§ TASK STATEMENT
Scan the entries that follow for the word "icon", then report every line in which it appears.
/---
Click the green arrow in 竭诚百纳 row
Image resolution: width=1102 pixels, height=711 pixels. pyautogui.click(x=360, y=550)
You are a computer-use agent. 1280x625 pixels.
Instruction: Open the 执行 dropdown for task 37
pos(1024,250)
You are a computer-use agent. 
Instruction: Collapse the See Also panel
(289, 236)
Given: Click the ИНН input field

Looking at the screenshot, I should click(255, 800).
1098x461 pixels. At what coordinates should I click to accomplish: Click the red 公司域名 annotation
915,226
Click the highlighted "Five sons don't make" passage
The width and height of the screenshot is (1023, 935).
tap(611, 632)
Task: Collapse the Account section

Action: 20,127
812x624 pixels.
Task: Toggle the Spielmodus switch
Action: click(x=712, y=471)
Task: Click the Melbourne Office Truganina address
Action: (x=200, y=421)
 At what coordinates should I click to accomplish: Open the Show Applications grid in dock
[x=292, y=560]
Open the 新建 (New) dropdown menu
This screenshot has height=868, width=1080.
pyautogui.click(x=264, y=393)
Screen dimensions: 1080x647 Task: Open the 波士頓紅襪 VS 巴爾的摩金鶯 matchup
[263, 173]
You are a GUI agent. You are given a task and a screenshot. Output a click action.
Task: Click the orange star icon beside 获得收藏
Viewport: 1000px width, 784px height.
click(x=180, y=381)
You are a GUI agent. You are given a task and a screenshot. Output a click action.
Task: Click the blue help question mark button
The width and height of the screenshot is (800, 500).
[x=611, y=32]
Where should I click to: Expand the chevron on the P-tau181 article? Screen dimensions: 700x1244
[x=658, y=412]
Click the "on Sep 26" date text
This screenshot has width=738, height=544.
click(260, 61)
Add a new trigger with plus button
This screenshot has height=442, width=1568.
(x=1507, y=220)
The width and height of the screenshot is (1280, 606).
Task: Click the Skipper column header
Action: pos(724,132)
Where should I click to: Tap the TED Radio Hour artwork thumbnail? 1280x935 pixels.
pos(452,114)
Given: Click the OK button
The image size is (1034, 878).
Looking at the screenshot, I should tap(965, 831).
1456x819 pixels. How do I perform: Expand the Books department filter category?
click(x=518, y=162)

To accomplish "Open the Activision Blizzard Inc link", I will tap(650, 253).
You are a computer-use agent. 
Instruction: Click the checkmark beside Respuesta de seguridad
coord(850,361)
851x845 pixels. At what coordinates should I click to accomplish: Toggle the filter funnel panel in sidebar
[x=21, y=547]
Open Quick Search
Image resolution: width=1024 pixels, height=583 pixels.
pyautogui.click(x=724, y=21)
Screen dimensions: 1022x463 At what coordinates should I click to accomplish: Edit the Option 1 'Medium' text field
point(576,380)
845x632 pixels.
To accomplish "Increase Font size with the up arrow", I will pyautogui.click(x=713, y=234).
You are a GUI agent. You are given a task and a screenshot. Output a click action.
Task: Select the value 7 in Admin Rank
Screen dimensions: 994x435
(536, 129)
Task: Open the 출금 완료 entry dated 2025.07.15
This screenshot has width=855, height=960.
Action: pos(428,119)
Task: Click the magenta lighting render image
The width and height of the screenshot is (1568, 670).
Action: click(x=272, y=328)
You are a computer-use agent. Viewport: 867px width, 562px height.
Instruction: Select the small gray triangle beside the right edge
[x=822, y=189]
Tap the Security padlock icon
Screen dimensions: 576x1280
\---
§ PROBLEM SOLUTION
Task: Click the orange star icon beside 获得收藏
Tap the Security padlock icon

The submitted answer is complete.